The present study has assessed the mapping functions for two different EQ-5D-5L value sets against MacNew scale. Clearly, different EQ-5D-5L value sets produce different utility scores, especially at the lower end. For instance, the observed scale in the current dataset is 1.185 (i.e., − 0.185 to 1) for the English value set, and 1.447 (i.e., − 0.447 to1) for the US value set. Therefore, the country-specific mapping function could be a better option to reflect the preference from a particular country. Considering the scale differences between the two countries’ value sets, the scale adjusted RMSE and MAE are also reported. The results are quite similar for the two countries, though the English value set has shown slightly better predictive ability in terms of both NRMSE and NMAE (Table 4). In contrast, the US value set slightly outperformed in terms of both CCC and r2. Such differences are expected, because of cultural as well as methodological variations. Although both value sets followed EQ-VT approach, the English value set is a hybrid-based that combines composite time-trade-off (cTTO) and discrete choice experiment (DCE), and the US value set is cTTO-based.
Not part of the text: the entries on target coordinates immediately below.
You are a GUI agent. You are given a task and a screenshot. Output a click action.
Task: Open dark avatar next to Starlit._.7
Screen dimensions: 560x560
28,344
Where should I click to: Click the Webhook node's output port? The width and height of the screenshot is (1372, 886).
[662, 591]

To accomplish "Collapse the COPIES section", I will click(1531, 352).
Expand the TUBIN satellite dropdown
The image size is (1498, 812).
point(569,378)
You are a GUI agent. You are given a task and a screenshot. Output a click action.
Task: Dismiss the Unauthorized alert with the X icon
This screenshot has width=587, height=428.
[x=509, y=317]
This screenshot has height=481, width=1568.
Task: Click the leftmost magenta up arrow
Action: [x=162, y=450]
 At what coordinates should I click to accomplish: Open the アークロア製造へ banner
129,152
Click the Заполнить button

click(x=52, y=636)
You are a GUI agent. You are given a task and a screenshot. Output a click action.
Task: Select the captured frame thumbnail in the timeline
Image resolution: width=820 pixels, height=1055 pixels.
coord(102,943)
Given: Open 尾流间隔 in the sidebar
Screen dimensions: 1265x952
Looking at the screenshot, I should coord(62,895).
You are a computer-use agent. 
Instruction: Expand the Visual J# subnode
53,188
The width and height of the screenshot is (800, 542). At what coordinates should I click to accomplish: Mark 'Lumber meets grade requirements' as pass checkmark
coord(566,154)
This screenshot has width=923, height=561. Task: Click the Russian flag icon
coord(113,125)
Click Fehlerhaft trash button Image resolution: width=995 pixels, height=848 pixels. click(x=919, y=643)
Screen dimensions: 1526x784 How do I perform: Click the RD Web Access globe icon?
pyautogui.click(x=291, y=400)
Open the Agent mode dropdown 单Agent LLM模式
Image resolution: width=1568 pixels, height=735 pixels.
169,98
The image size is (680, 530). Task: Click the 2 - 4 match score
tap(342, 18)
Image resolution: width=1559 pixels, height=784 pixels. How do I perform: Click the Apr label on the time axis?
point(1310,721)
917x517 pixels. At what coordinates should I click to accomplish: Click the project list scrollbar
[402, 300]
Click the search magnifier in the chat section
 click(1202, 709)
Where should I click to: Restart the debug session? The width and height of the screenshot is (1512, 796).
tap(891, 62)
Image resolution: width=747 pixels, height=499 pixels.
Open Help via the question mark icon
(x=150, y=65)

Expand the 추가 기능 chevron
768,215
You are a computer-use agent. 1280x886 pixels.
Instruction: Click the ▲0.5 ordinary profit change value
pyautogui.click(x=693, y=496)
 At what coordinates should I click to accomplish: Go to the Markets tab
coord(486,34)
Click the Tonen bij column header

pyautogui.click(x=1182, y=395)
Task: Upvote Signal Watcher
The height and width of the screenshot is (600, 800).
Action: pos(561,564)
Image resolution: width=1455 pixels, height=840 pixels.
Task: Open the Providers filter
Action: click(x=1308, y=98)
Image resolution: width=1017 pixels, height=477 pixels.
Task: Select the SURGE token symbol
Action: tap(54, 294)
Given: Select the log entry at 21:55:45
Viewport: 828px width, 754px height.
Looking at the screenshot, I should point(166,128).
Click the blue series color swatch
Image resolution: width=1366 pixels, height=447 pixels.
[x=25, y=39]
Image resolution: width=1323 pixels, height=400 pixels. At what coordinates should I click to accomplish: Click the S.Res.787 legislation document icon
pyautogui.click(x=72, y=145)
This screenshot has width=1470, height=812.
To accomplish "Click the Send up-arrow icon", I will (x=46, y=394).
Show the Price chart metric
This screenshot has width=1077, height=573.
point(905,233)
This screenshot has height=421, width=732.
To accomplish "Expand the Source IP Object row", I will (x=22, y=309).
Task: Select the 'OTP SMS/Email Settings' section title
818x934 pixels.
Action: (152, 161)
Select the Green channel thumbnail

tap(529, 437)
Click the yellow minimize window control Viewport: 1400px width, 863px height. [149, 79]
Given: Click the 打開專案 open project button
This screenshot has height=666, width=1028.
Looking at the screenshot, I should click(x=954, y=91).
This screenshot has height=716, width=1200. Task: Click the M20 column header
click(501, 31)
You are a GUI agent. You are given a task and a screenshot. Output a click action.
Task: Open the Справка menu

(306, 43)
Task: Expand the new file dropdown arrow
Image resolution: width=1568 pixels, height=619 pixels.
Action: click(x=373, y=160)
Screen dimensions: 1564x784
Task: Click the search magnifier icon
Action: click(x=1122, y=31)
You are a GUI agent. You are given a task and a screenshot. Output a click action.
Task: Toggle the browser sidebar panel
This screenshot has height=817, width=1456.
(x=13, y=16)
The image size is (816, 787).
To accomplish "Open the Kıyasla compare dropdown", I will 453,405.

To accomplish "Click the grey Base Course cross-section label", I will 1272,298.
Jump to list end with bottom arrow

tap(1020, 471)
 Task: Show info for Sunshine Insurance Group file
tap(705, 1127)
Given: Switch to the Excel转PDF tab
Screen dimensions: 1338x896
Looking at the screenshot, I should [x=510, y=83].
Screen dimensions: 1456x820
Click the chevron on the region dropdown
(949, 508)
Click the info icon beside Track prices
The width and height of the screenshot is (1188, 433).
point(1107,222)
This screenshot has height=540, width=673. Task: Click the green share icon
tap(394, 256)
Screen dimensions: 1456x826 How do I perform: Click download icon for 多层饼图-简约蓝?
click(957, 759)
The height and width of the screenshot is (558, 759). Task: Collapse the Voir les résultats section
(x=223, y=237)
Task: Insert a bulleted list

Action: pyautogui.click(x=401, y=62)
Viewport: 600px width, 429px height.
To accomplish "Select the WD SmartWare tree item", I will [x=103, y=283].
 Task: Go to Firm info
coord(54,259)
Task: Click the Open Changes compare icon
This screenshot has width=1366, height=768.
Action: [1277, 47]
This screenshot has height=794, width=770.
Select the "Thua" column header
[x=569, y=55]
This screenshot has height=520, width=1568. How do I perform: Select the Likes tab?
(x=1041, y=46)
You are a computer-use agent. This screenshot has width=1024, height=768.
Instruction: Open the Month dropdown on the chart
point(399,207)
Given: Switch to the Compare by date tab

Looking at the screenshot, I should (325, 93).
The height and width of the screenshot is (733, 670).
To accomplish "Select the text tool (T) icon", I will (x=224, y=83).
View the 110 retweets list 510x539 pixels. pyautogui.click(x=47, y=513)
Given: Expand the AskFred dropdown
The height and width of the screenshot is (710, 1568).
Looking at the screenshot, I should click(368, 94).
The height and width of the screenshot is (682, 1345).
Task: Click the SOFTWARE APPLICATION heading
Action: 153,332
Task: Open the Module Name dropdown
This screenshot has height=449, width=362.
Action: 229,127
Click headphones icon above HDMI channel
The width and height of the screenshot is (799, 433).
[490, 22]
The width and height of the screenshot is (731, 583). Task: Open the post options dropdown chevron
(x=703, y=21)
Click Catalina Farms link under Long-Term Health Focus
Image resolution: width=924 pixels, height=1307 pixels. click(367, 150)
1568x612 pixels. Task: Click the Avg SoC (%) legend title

This study has a number of strengths. First, several mapping functions have been investigated, among which the OIB outperformed the rest. The OIB model has the ability to predict within the given range and allows a non-linear relationship between the dependent and predictor variables. Secondly, the predicted-r2 helps identify where the model provides a good fit for the existing data; more importantly, it also indicates how a regression model predicts responses for the new dataset [40]. Another key advantage of predicted r2 is its ability to prevent overfitting of a model. The wider the gap between conventional r2 and predicted-r2, the stronger is the problem of overfitting. In this study, the discrepancy between the predicted-r2 and the conventional r2 is trivial, indicating a good model fit. Thus, future mapping studies are encouraged to report predicted-r2 in cross-validation of the predictive accuracy of models. Thirdly, the application of linear equating minimizes mapping bias due to regression to the mean, which is a novel approach to align two measures on the same scale. Because the objective of this study was to map MacNew domain scales to the equivalent EQ-5D-5L value sets, predicted EQ-5D-5L value sets from each regression model were transformed linearly to have the same mean and standard deviation as the observed EQ-5D-5L value sets. Therefore, linking methods provide accurate prediction, particularly at the group level, which is the case in most economic evaluations that apply QALYs. Such linking produces the preference-based value sets that are equivalent to the condition- or disease-specific scores by aligning the score distributions of the two on similar scales [12]. In vein with other studies [13, 14, 29], the estimated EQ-5D-5L scores should be used only for group-level (not for the individual level) analysis.

With regard to study limitations, self-selection bias might have occurred, as respondents were volunteered to participate in the online survey. As generalizability is a major issue for mapping studies, the proposed mapping function should be tested on how the model performs in different CHD patient populations.

In conclusion, this study has developed a set of mapping algorithms to predict EQ-5D-5L value sets from the MacNew domain scales. Thus, in the absence of generic preference-based value sets, the preferred mapping model can adequately convert disease-specific scores onto a generic outcome metric like QALYs, which facilitates economic evaluations of CHD health interventions. The linear equating model may provide more accurate estimates of EQ-5D-5L utility values.